SUPPLIED TEXT:

..........

Applying, next, the definition of a subsidy as “the excess of the value of a benefit over the actuarial equivalent of the normal retirement benefit” (1984 Sen. Rep., supra, 1984 U.S. Cong. & Admin. News at p. 2574), one readily sees that the Rule of 75 benefits are a subsidy. Although the periodic payments available under the Rule of 75 are the same as the age-65 benefit, the value of the Rule of 75 benefit is much greater than the actuarial equivalent of the age-65 benefit. Because the unreduced early retirement annuity available under the Rule of 75 would begin sooner and could be expected on the basis of mortality statistics to be paid for a longer time, its value would exceed the actuarial equivalent of the same annuity commencing when James reaches age 65. The excess value is an early retirement subsidy.
The Court of Appeal, applying the same definitions, nonetheless concluded the Rule of 75 benefits were not subsidized. The court’s conclusion rested on its belief the “early retirement benefit” referred to in section 1002(22) is the plan’s early retirement benefit “actuarially increased for *85deferment to normal retirement age.” Mary adopts the same reasoning, asserting that the law requires “an actuarial increase to defer the [early retirement benefit] to the [normal retirement age benefit] form, and payable from age 65.” Because section 1002(22) “define[s] the [normal retirement benefit] as the greater of the Plan’s [early retirement benefit] and its [normal retirement age benefit],” Mary argues, “the [early retirement benefit] can never be worth more than the [normal retirement benefit].”
The Plan argues persuasively that the Court of Appeal’s analysis is circular and would render meaningless Congress’s distinction between subsidized and unsubsidized early retirement benefits. If the periodic early retirement benefit used to determine the normal retirement benefit under section 1002(22) were first increased, so that it would have the same actuarial value beginning at age 65 as at early retirement, then, as Mary’s own argument reveals, the actuarial value of the Plan’s normal retirement benefit would always, by definition, be at least as great as the value of the plan’s early retirement benefit. Under that analysis, no early retirement benefit could be considered subsidized. Section 1056(d)(3)(E)(i)(H)’s reference to employer subsidization of early retirement would be rendered meaningless.

..........

TASK A:
Name every person or institution that the passage on Rule of 75 benefits refers to by name.
TASK B:
Resume the passage on Rule of 75 benefits right after its final sentence and continue the argument.

DATA PROVIDED:
..........

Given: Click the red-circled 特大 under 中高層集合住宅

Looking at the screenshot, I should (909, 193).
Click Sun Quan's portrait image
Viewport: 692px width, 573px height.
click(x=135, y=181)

..........

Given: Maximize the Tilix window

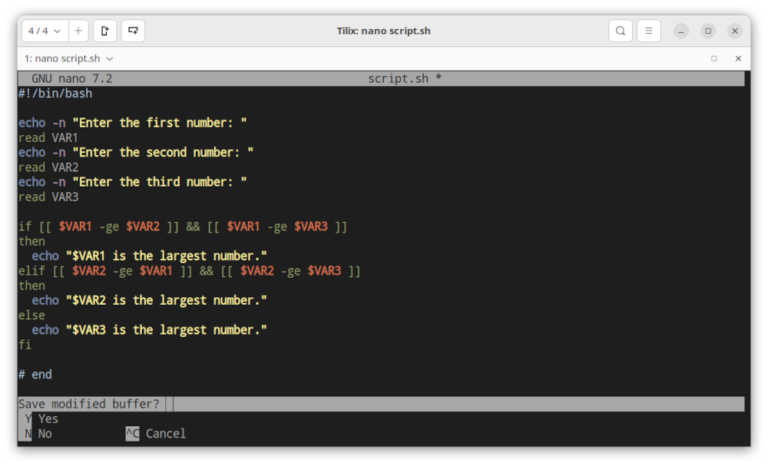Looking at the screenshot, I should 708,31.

..........

TASK OUTPUT A:
James
Mary
The Court of Appeal
The Plan
Congress

TASK OUTPUT B:
We agree with the Plan that Mary and the Court of Appeal misunderstand section 1002(22). The early retirement and normal retirement age benefits referred to there are periodic benefits, without any actuarial adjustment. Section 1022(22) simply ensures that the periodic payments of a participant’s normal retirement benefit under a plan will be no smaller than the payments available under the plan’s early retirement option, if any. The normal retirement benefit defined in section 1002(22), in other words, does not include the increased value of unreduced early retirement payments. Because unreduced early retirement benefits, such as those available under the Rule of 75, have a value greater than the actuarial equivalent of a plan’s normal retirement benefit, they include a subsidy as defined in the 1984 Senate Report.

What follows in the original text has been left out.